→ ZU ERLEDIGENDE AUFGABEN
- a) Seit wann organisiert die HSS laut dem vorliegenden Text monatlichen Funkunterricht?
- b) Nenne alle Gesetzentwürfe, an denen die HSS laut dem vorliegenden Text mitgewirkt hat.
- c) Erkläre anhand des vorliegenden Textes, warum die HSS Funkunterricht anbietet.
#### VORLIEGENDER TEXT
Auch die HSS nutzt die Medien für die Rechtspropaganda. Da die in Ulaanbaatar gedruckten Zeitungen nur mit großer Verspätung und manche gar nicht in der tiefen Provinz ankommen, organisiert sie seit Mai 1997 monatlichen Funkunterricht. Hier geht es oft um regelrechte Alltagsfragen wie zivilrechtliche Verträge, um Erbrecht, Arbeitsverträge, Verhinderung von Straftaten, Kaufverträge im Viehhandel oder die Rechte von Verbrechensopfern. Mitgewirkt hat die HSS an Gesetzentwürfen (Strafgesetzbuch, Strafprozessordnung, Polizeigesetz, Verwaltungsprozessordnung), die nun dem Parlament zur Verabschiedung vorliegen. Auch Dutzende Publikationen gehören zur Medienarbeit des HSS-Projektbüros unter Leitung von Frau Prof. Dr. Tserenbaldaviin Sarantuya. Nach mehreren hohen Justizbeamten aus Bayern war in diesem Herbst auch Justizminister Manfred Weiß zu Gast. Erst Anfang schauten sein Amtskollege Nyamdorj, Vize Munkh-Orgil und sieben RichterInnen ins Oberste Landgericht und ins Oberlandesgericht München, ins dortige Grundbuchamt sowie in mehrere Gerichte auf unterer Ebene.
########
#### ERFASSTE DATEN
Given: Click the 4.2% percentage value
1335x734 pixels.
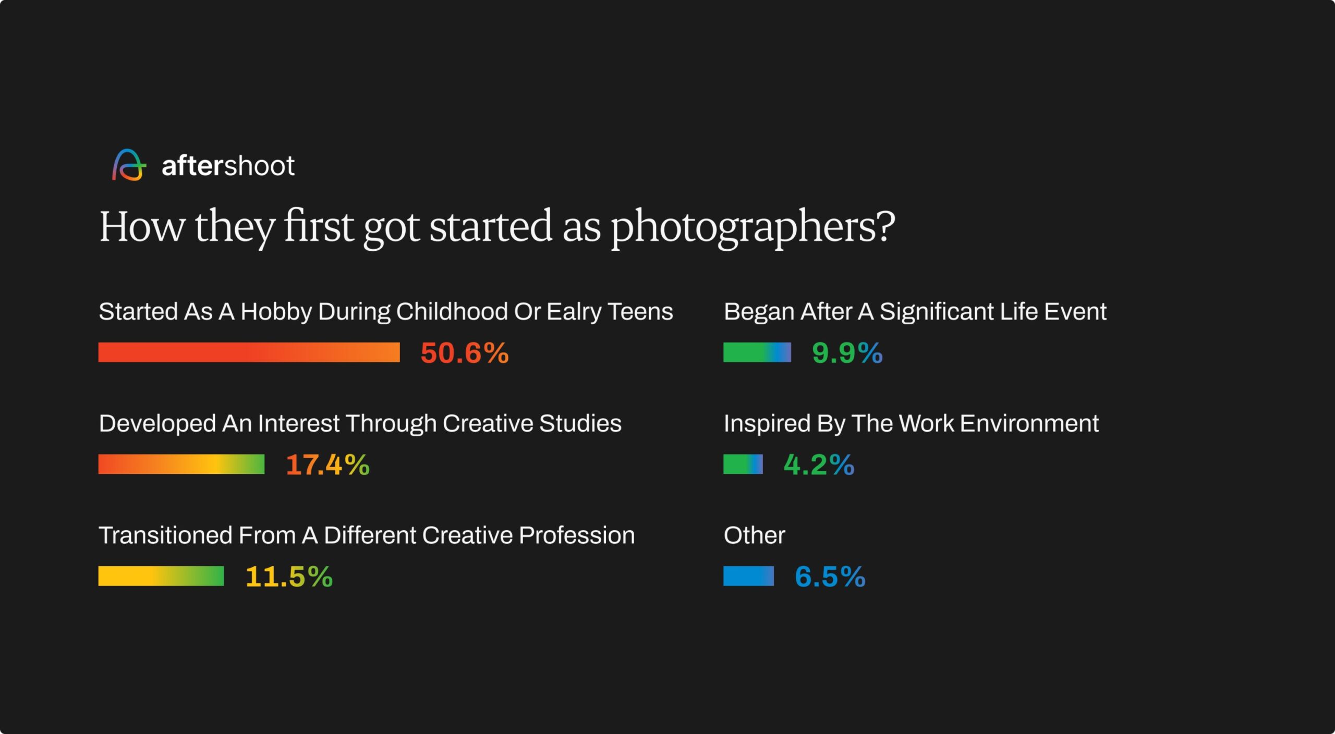Looking at the screenshot, I should pyautogui.click(x=819, y=465).
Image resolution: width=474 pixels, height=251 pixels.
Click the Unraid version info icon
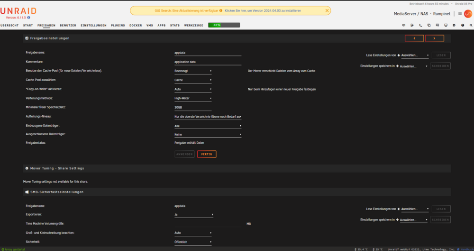(29, 18)
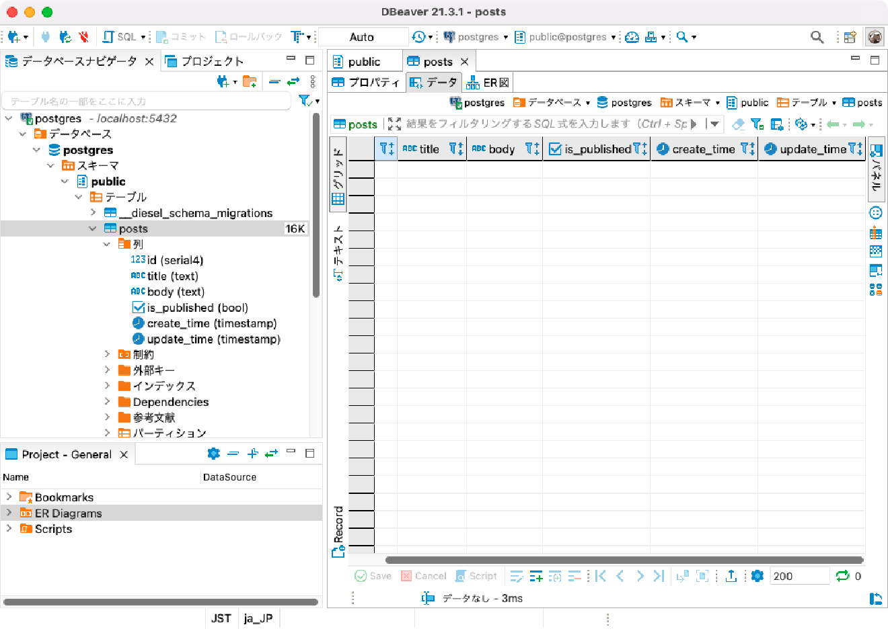
Task: Switch to the ER図 tab
Action: click(x=488, y=83)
########
→ LÖSUNGEN
- a) Seit Mai 1997.

- b) Strafgesetzbuch, Strafprozessordnung, Polizeigesetz, Verwaltungsprozessordnung

- c) Die in Ulaanbaatar gedruckten Zeitungen erreichen die tiefe Provinz nur mit großer Verspätung, manche sogar überhaupt nicht. Deshalb organisiert die HSS seit Mai 1997 monatlichen Funkunterricht.